What's definitely needed is more innovation on the desktop and Microsoft must position itself to deliver.
Tech innovation in recent years has been in the cloud and we're all benefiting from it. Software-as-a-service and social networking – delivered by the “cloud computing” concept – have redefined what people expect from the Internet.
And browser innovation has kept pace with this shift away from the desktop to the Web.
Now, I'm not about to go out on a limb and say the desktop is obsolete or irrelevant, it's just been neglected.
Microsoft, Apple and the open source projects (GNOME and KDE are the big two desktops) all need to up their game.
The quagmire Microsoft has got itself into has as much to do with Windows' release cycle than the trend away from the desktop.
Windows XP, released back in 2001, became the company's standard as businesses and consumers moved from the Windows 9x releases in the 90s.
Ironically, one of Microsoft's greatest strengths – backward compatibility – may have been its greatest undoing.
Sure it's great that many Win32 applications will run on Windows 9x, XP or Vista, but that doesn't help drive innovation, nor give people much of an incentive to upgrade.
To remedy this, Microsoft will use the Apple's method of easing applications onto modern platforms by emulating a previous app environment. In Apple's case it supported Mac OS 9 apps with “Classic mode” for Mac OS X , in Microsoft's case it will be so-called “Seamless XP” mode.
This might not be the best solution for legacy applications (and some many not work as expected), but at the very least it gives developers more incentive to their modernise their code. And it's more palatable to end-users than the old end-of-life trick!
Due to its long and dry Windows release cycle, Microsoft has also trapped itself between a rock and hard place. It wants to cut off support for older versions, but since XP remains so popular to guillotine it involves upsetting (and potentially alienating) a large portion of its customer base.
At the very least, Windows 7 should be more of a compelling reason to upgrade (it doesn't require a PC upgrade just to run it, for starters) than Vista, but for Microsoft to maintain its desktop hegemony it must adopt a faster release cycle.
In addition to all the product news, another survey surfaced reporting most companies won't upgrade to Windows 7 with some 81 per cent of respondents citing “time and resources” or “application compatibility concerns” as the biggest barriers to deploying the new OS.

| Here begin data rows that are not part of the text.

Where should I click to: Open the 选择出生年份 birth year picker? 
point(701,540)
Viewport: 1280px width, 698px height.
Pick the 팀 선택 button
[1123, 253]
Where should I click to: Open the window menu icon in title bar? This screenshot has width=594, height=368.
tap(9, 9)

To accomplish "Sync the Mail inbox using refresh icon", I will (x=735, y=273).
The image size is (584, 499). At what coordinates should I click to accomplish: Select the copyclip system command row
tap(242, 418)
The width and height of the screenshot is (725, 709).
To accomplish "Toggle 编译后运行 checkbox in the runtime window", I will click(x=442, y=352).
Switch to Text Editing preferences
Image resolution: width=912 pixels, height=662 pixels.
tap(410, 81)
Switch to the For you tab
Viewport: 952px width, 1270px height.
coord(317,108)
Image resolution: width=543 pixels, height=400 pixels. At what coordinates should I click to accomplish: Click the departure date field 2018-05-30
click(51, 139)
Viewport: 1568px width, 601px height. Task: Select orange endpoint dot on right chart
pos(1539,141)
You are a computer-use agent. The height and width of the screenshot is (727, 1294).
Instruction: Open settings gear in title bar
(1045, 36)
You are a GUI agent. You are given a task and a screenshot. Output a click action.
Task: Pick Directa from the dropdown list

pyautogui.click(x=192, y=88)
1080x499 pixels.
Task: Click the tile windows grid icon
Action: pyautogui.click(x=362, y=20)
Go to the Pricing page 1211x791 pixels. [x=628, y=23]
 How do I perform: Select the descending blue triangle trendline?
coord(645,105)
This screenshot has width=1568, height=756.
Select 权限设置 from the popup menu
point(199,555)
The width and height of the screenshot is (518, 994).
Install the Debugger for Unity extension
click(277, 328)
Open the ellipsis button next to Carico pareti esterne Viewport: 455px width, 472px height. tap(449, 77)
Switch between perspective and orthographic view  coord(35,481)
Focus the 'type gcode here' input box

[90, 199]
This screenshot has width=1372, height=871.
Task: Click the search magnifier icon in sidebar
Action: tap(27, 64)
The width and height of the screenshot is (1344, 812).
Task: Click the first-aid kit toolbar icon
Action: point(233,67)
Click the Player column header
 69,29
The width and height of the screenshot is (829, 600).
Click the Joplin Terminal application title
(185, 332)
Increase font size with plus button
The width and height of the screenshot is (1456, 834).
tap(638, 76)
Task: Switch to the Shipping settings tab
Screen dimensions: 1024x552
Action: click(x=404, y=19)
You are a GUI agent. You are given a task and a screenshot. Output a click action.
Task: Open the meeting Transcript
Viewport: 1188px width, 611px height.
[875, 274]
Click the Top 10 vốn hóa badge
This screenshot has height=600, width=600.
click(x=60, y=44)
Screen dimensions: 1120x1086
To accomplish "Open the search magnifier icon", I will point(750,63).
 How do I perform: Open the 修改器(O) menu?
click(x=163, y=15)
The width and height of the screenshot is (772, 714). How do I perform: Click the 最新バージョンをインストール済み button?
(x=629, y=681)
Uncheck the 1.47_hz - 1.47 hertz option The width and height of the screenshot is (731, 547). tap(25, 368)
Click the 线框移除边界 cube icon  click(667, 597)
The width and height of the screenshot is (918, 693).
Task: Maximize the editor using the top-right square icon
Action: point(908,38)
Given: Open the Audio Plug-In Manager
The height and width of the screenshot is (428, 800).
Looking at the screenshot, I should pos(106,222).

IDC on the other had is more optimistic saying about 50 per cent of all Windows shipments to businesses will be Windows 7 by 2011.
Whatever the numbers, Microsoft has surely learned an important lesson about product development.
Mac OS X and Linux may still be niche, but new releases are powering ahead with Blitzkrieg-like efficiency while Windows has remained largely stagnant.
For true innovation to return to the desktop, Windows must host release parties more often.